I don't know how they handle trash in apartment complexes around the country, but in Raleigh it is normal for there to be a central location somewhere in the complex where everyone takes their trash. Here's what the central location looks like in my complex:

This trash collection point is located right in the middle of the complex, next to the little building that has all the mailboxes in it. You can see the square hole in the wall. That's where you throw your bags of trash. Behind the brick wall is a very large trash compactor. Every few hours a maintenance guy comes around and compacts the trash into a big metal container measuring prehaps 6 ft x 6 ft x 20 ft. A couple of times a week a flatbed truck comes, hauls the container away and replaces it with an empty one.

So what you have is a central location where 300 households leave their trash. Every day you see people walking or driving to this central point. They are easy to spot -- either they are carrying big white garbage bags by hand, or they place the bags on the hood or trunk of the car and drive slowly over. Since Leigh and I have 4 kids, we generate a good bit of trash and it seems like I am taking trash over there on a near daily basis.

What is so interesting about this central trash location is the social aspect of it. There might also be a message about the general "goodness" of humanity in there somewhere as well. You notice very quickly that people use the central trash location to give things to one another. Anyone who has stuff that is "too good" to throw away will leave it on the sidewalk along the brick wall. You find people leaving all kinds of stuff -- tables, chairs, TVs, computers, lamps, dishes, books, boxes of magazines and so on.

Yesterday when I took the trash, there were two big green garbage bags on the sidewalk. Taped to each one was a piece of paper that said, "Good Clothes". The bags were open and inside you could see blue jeans, shirts, etc. I walked back to my apartment to get the camera, because I'd never seen the surplus items on the sidewalk labeled before. By the time I got back, the clothes were gone but there were 2 sofas instead:

To be fair, there is no way to get a sofa into the compactor. But the point is that people leave a wide variety of things on the sidewalk, and the stuff does not last for long. The two bags of clothes lasted less than ten minutes, and the sofas lasted less than an hour.

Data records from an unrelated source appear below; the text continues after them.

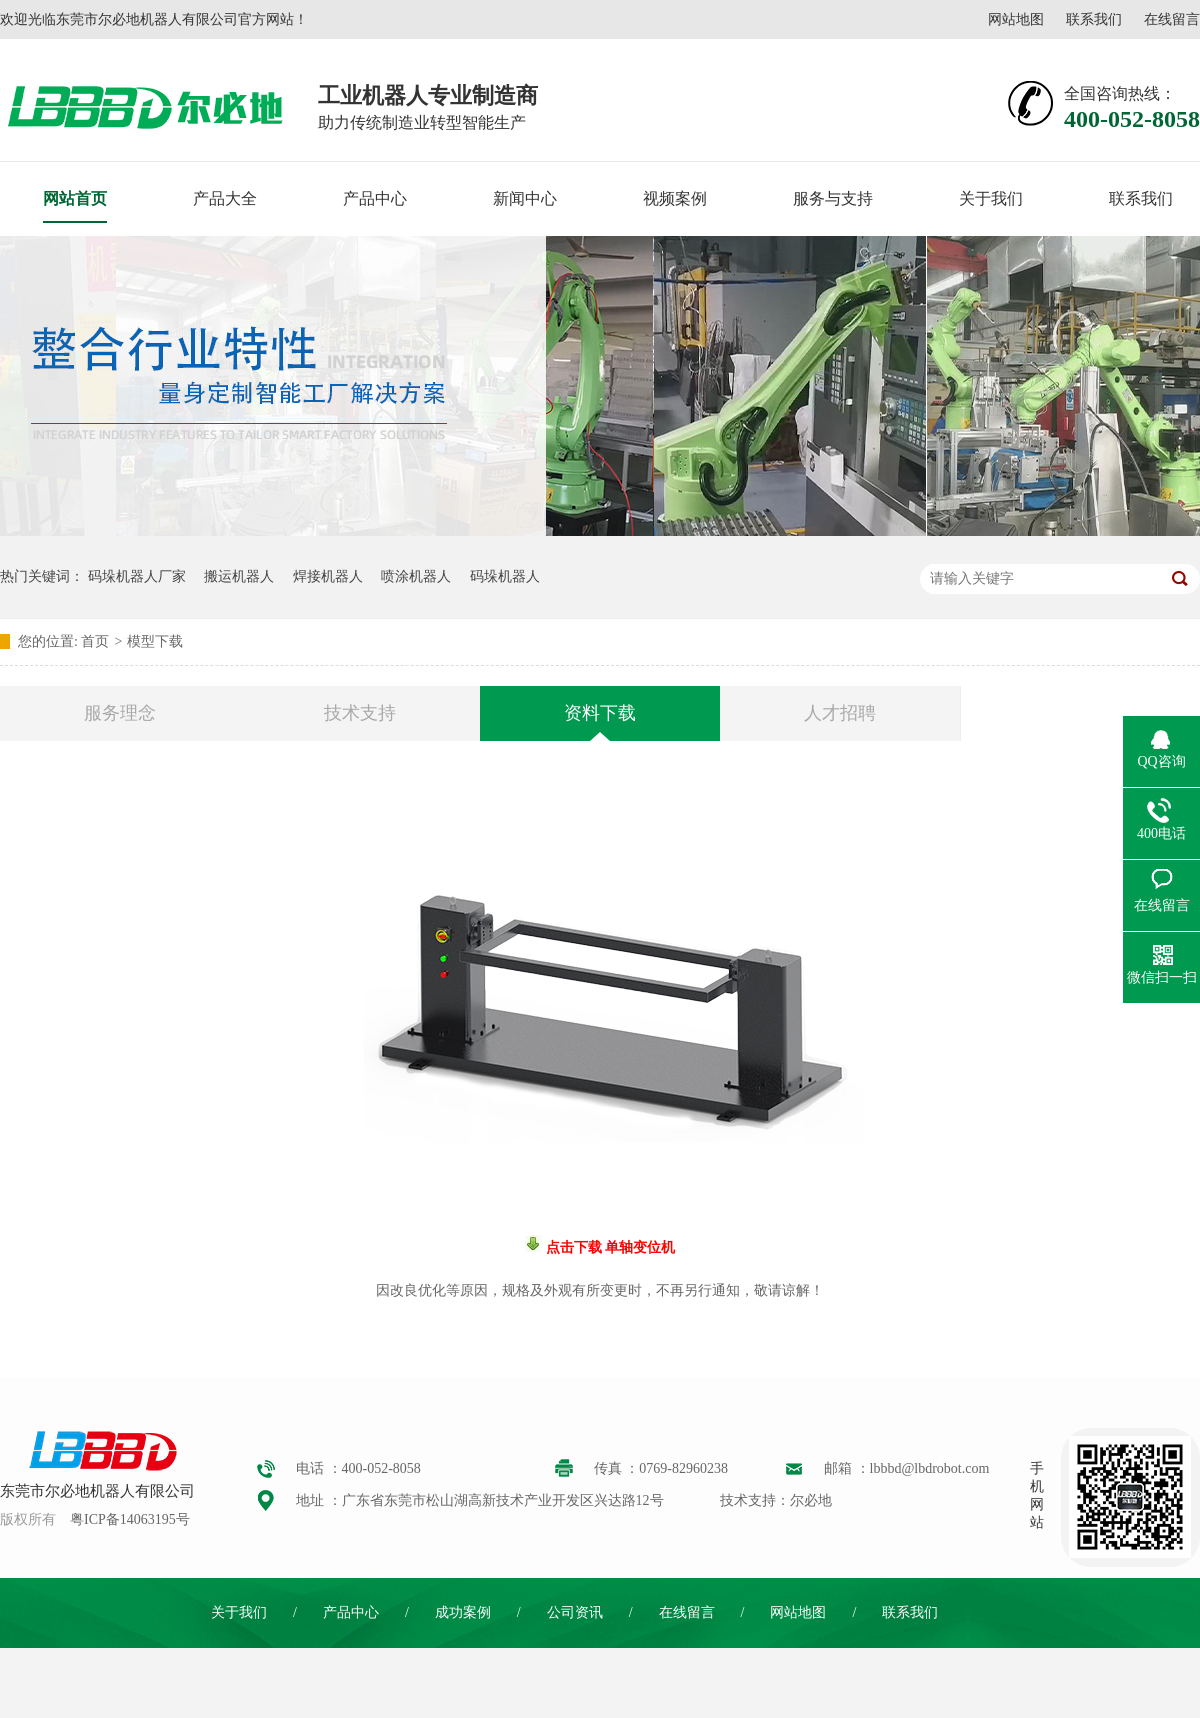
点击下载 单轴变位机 (608, 1247)
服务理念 (120, 713)
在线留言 (1172, 19)
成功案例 (463, 1612)
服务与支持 (833, 198)
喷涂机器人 (416, 576)
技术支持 (360, 713)
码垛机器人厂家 (137, 576)
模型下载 (155, 641)
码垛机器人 (505, 576)
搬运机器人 (239, 576)
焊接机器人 (328, 576)
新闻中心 (525, 198)
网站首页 (75, 198)
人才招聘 (840, 713)
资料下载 (600, 713)
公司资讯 (575, 1612)
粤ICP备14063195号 (130, 1519)
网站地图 (1016, 19)
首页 (95, 641)
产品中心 (375, 198)
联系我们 (1094, 19)
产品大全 (225, 198)
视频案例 (675, 198)
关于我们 (991, 198)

There are at least three lessons here:
  1. People recognize that a lot of the things that they throw away are not "trash". The items are simply no longer needed, and might be useful to someone else.
  2. Given a way to do it, people will gladly make those items available to others for free. They will often take extra time to make this process easier for the recipients -- for example, sorting good clothes into separate bags and labeling the bags.
  3. By creating a convenient and central sharing point for the things that people want to give to others, sharing becomes a part of the community.